Mishandling of Kaliwa Dam consultation hit
MANILA, Philippines — Leaders of indigenous groups whose ancestral lands would be affected by the P18.7-billion Kaliwa Dam project slammed the National Commission on Indigenous Peoples (NCIP) for their alleged violations in the process of obtaining the indigenous peoples’ (IPs) free prior and informed consent (FPIC).
The grievances of the leaders of the Agta-Dumagat-Remontado tribes from the provinces of Rizal and Quezon spilled during a high-level case conference initiated by the Commission on Human Rights (CHR) on Monday.
The discussion, which was also attended by representatives of national and local government units and agencies, was among the first activities with the official creation of an interagency monitoring forum led by the CHR to oversee and probe reports of violations of human rights and indigenous rights surrounding the controversial project.
Tribal leaders denounced the supposed irregularities in the public hearings and consultations, decrying that the NCIP appeared to work for the Metropolitan Waterworks and Sewerage System (MWSS), the project’s main proponent.
Representatives from the NCIP were a no-show at the conference, despite an invitation extended by the CHR.
“The objections raised by indigenous peoples were wasted, because the field reports of the FPIC were all lies,” said Conchita Calzado, a tribal leader from General Nakar, Quezon province.
She decried the violations in the guidelines that were stipulated in the process, such as meeting the required number of households for the consent gathering.
Calzado said even nonindigenous peoples were reportedly made to sign in on the document.
The leaders also slammed the false information surrounding the project, such as the reported success of the public hearings and even the declared number of households that would be affected by the dam’s construction.
“Instead of the NCIP protecting us, we have already lost hope with them,” said Marcelino Tena, a Dumagat leader also from General Nakar.
Tena and several other representatives also condemned the Red-tagging done by government forces to those who would voice out their opposition for the project.
CHR Commissioner Gwendolyn Pimentel-Gana said such reports were the reason behind the formation of the interagency monitoring group.
Pimentel-Gana said that once all the reports and concerns had been gathered, the CHR would come up with recommendations, which would be brought to proper government agencies.

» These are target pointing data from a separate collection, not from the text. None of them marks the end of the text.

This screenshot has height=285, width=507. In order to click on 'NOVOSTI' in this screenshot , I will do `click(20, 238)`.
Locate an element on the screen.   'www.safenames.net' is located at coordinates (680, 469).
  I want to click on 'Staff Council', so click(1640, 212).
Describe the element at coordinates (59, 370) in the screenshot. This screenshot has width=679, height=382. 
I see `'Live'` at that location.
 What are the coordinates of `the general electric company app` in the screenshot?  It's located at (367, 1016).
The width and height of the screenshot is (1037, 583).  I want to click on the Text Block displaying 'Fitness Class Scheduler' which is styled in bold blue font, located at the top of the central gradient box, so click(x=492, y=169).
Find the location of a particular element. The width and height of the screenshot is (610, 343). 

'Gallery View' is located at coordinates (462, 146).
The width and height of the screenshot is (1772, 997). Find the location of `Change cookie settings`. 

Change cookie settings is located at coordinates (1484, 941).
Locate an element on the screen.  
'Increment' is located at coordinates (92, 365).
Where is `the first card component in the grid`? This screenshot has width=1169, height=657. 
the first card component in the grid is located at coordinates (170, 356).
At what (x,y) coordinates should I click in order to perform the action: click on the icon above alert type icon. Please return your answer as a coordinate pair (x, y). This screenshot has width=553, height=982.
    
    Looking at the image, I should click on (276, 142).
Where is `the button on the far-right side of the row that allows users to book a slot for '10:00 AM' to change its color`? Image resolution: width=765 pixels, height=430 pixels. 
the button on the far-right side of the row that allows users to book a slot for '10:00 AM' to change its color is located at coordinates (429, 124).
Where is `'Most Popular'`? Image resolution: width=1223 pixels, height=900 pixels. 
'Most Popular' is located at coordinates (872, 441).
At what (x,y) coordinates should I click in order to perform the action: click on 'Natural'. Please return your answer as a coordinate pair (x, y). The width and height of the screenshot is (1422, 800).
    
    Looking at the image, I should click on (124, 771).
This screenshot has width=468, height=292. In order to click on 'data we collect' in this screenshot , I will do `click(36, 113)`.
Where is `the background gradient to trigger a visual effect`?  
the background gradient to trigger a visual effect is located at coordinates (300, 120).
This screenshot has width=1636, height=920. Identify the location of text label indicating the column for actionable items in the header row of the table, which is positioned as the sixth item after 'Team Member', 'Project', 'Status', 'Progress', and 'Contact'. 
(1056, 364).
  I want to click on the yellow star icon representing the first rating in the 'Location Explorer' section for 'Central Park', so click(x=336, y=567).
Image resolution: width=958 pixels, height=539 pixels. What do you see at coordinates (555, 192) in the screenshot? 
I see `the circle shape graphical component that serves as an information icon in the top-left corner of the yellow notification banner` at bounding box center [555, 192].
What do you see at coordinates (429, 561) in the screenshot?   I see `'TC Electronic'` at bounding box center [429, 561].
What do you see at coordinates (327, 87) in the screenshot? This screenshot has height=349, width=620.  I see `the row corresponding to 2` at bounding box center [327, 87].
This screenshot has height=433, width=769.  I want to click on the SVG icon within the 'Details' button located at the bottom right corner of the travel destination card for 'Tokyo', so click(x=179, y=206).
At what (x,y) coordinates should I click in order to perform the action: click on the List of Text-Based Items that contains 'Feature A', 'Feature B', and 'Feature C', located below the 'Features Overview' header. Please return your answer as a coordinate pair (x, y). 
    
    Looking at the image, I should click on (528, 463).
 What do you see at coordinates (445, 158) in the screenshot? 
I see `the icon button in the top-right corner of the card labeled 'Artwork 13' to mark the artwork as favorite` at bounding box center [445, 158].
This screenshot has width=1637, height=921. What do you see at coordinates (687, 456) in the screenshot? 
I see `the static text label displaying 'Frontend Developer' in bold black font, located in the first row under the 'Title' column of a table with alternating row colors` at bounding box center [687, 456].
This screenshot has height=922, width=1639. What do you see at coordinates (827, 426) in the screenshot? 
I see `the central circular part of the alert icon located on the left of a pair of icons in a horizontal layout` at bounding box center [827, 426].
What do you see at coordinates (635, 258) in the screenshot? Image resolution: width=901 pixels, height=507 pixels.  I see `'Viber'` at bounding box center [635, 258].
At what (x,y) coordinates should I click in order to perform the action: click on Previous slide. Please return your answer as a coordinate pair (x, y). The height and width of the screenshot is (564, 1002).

“We monitored [the case] and we decided that this is really a grave concern for human rights,” she said in an interview. “They are trying to actually create a scenario where the right to water of people in Metro Manila [are pitted] against the rights of the IPs to their ancestral domain, to their right to self-determination.”
Pimentel-Gana, the focal commissioner on indigenous peoples’ rights, reminded concerned government agencies to follow the process already laid down by the law.
“[They] just have to follow that to the letter and sincerely do it,” she said. “How can the IPs have informed consent if they don’t know the issue at all?”
Even in its planning stage, the multibillion-peso project has been hounded by criticism from indigenous communities and environmental groups for the anticipated devastating impact of the dam to the environment and to ancestral lands and cultural identity of indigenous groups.
Critics have also scored it for being onerous, as it is among the Duterte administration’s big-ticket projects that would be completed with loans from Beijing.
Amid stiff resistance, the Environmental Management Bureau issued an environmental compliance certificate for the project in October.